Comparing Unificationist views to Rand’s, we see two opposite views of life; both cannot be true. One believes in God, the other adamantly does not. One sees God as its strength and source of life, love and truth. The other sees man as the supreme being, answerable to no one but himself. One emphasizes heart and the perfecting of love. The other holds the mind as supreme and has its own individual standard to be responsible for. One believes that education is given to develop an individual not only to take care of himself but to be a benefit to others. The other’s primary motive is for individual happiness. One believes selfishness is a sin, the other that selfishness is a virtue. One believes the ideal is fulfilled in the family, the other sees only the individual. One says life’s highest path is to possess the love of God and give it to others, the other finding one’s own happiness and fulfilling one’s own desires. One seeks to serve others first, the other to serve self first.
The word individualism is like love. There are many kinds and qualities of love and to describe them all by the one word – love — does them all a disservice. Within every individual, there lies a heart, mind, and a spirit, uniquely created by God. What we choose to fill ourselves with and to become is up to each of us. The individualism of our strongly independent Father, who decided to give up his own desires to carry out the Will of Heaven, is quite different from the self-centered individualism considered a virtue and life’s first purpose. Selfishness has a strange and subtle power to blind and poison even those who are good. It has the patience to wait years to misdirect, twist, and destroy even strong people. It is the perverse, silent killer of the spirit. Unfortunately, this is the ill-chosen virtue of Ayn Rand’s ideal man, mixed with some good traits.

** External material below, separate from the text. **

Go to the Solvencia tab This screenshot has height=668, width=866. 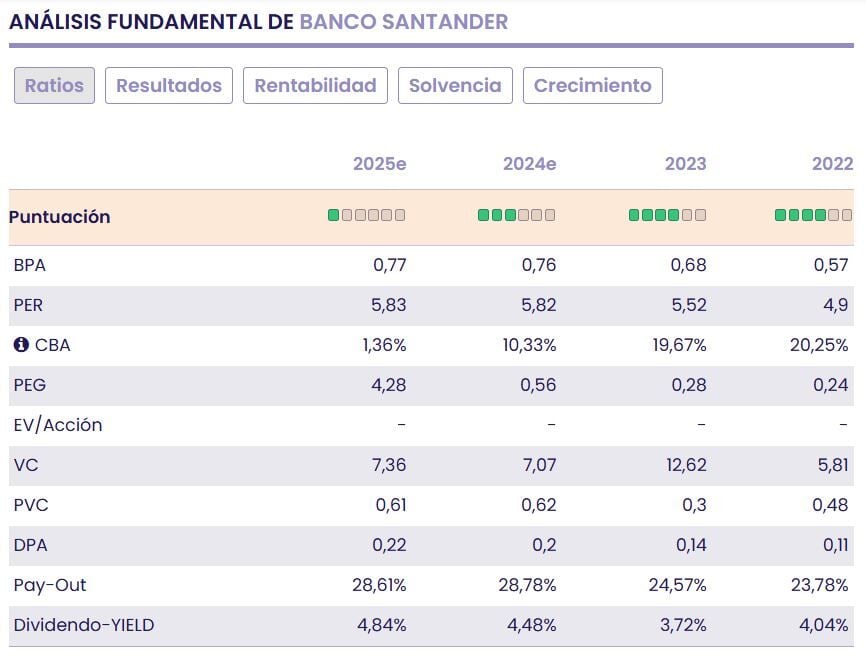455,86
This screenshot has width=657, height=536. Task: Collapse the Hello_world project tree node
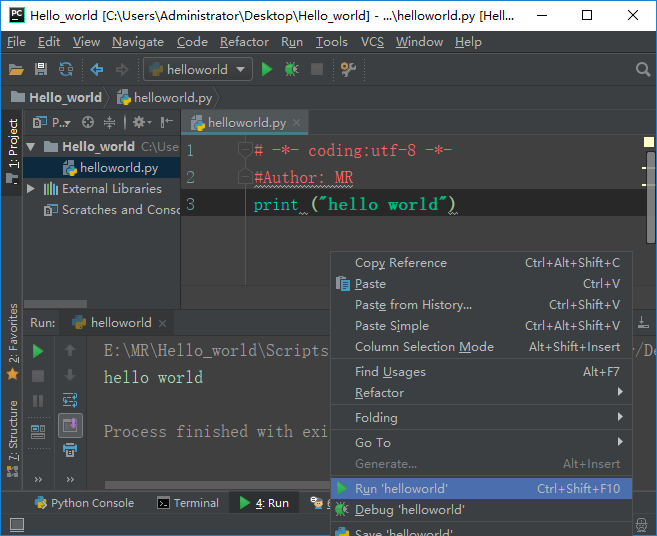pos(31,147)
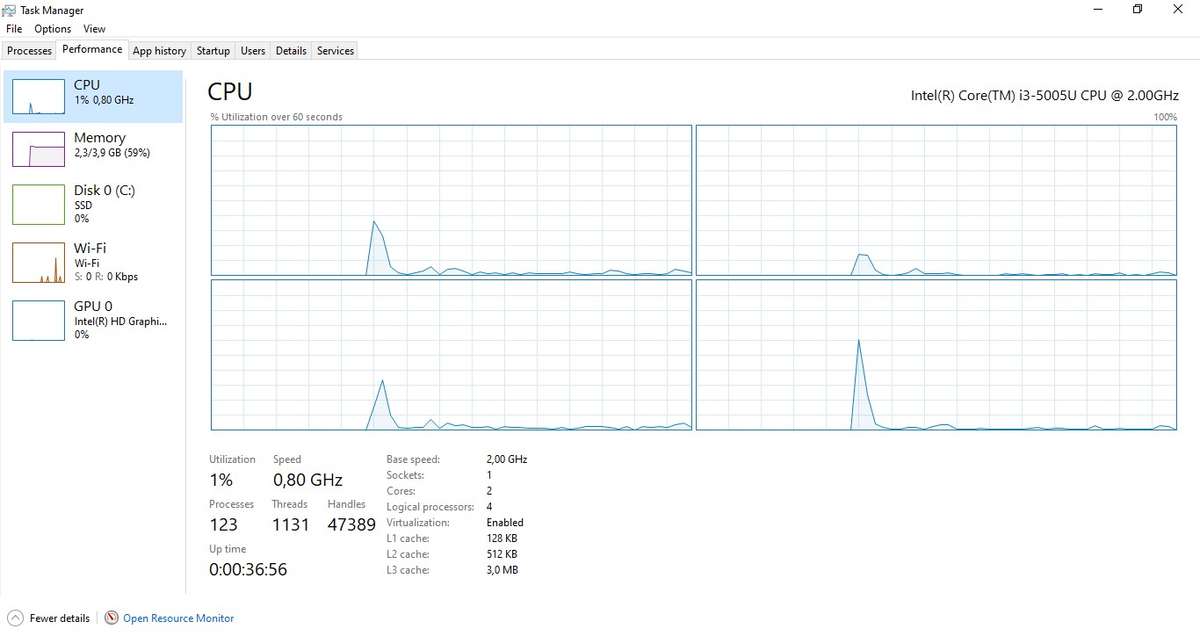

But a man who seeks to live as a Godly individual has quite a different internal make up as Rev. Moon has shown in how he lived his life. To be a strongly individualistic person whose sole motivation is to live for the benefit of others and the Will of Heaven without self-centered selfishness is a difference we would be wise to think deeply about.
Our nation is deeply divided between two views of how to govern. One favors greater expansion of federal controls over the excesses of individuals. The other view is exemplified by some conservatives and Libertarians, notably former vice presidential nominee Congressman Paul Ryan, former presidential candidate and congressman Ron Paul, and his son, Senator Rand Paul. They hold individual liberty, independence and freedom as their highest political values, and not surprisingly have embraced Ayn Rand’s philosophy, which champions individual selfishness and limited government. Her prophetic story of America’s demise has similarities to our present national situation, which make her all the more relevant.
The contrast is stark and clear. When deciding which way of life to live, there are three questions that must be asked. Which ideology is going to make this a better world? What way of life will create individuals who can make this a better world? And, is living selfishly the ideal to follow and when this way of life is accepted and implemented in national economic or political policy what results will appear? As in all things, the choices are each person’s to make. Not only is an individual’s destiny at stake but by the choices its leaders make, a nation’s destiny will hang in the balance.♦
Wayne Hankins lives in northern California and aspires through writing to bring new meaning to the Principles that Rev. Moon taught.